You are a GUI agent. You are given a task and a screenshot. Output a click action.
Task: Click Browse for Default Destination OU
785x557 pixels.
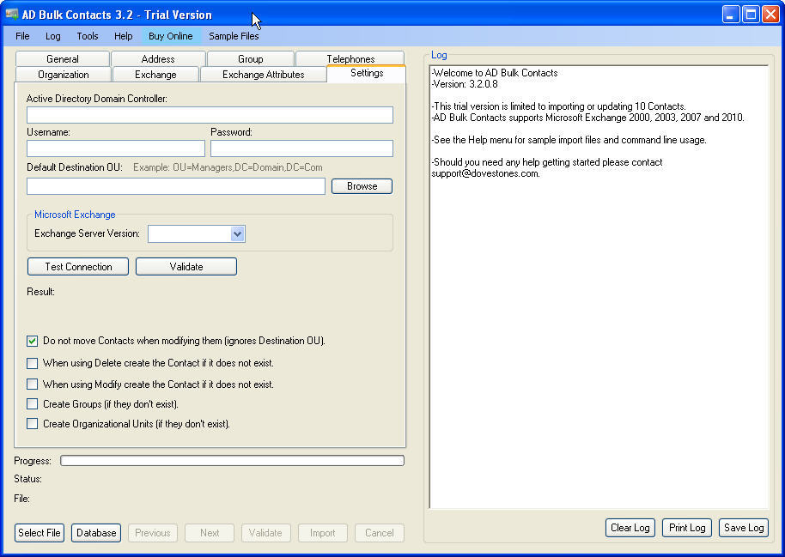[x=362, y=185]
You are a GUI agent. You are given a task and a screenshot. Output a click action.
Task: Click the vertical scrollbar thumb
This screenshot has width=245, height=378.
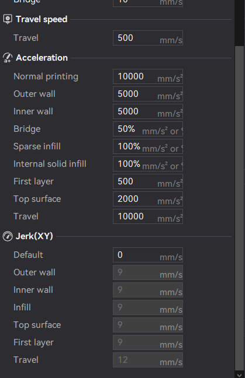[240, 207]
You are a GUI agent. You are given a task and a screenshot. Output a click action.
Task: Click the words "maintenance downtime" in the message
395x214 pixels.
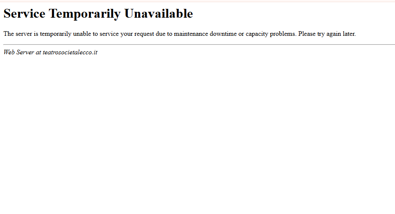(205, 34)
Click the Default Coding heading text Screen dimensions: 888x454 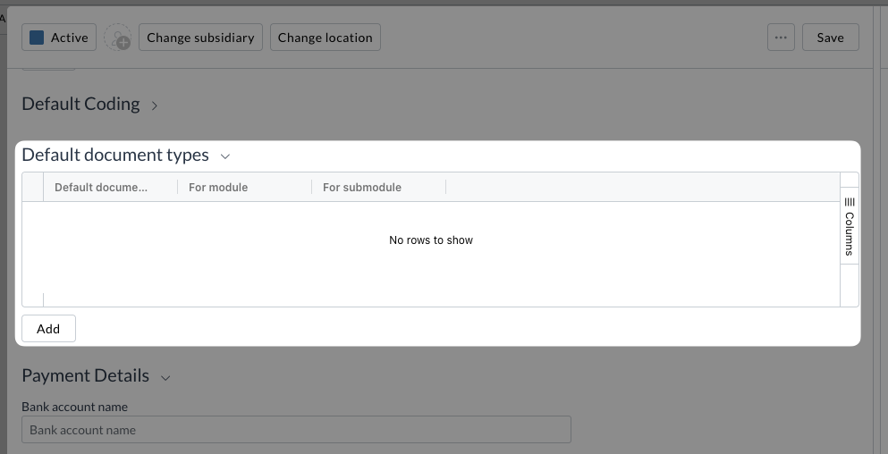coord(80,105)
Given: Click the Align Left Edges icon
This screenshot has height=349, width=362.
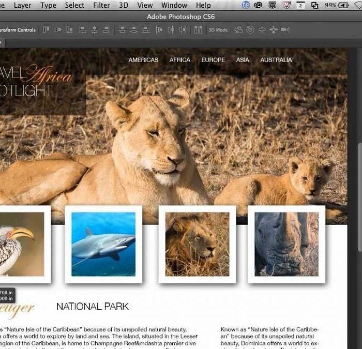Looking at the screenshot, I should [x=83, y=30].
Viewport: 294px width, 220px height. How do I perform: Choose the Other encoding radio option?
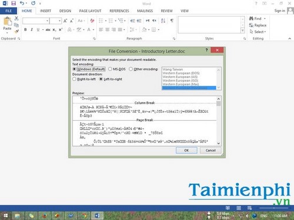(x=131, y=69)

━━━━━━━━━━━━━━━━

#### EXERCISE DIRECTIONS:
All that is wanted is the run of lines from the start of the material through the line that holds "Task: Click the vertical scrollbar thumb", retyped exactly, with no pictures.

#### ANSWER TO THE EXERCISE:
You are a GUI agent. You are given a task and a screenshot. Output a click action.
Task: Click Browse for Default Destination OU
785x557 pixels.
[x=362, y=185]
You are a GUI agent. You are given a task and a screenshot. Output a click action.
Task: Click the vertical scrollbar thumb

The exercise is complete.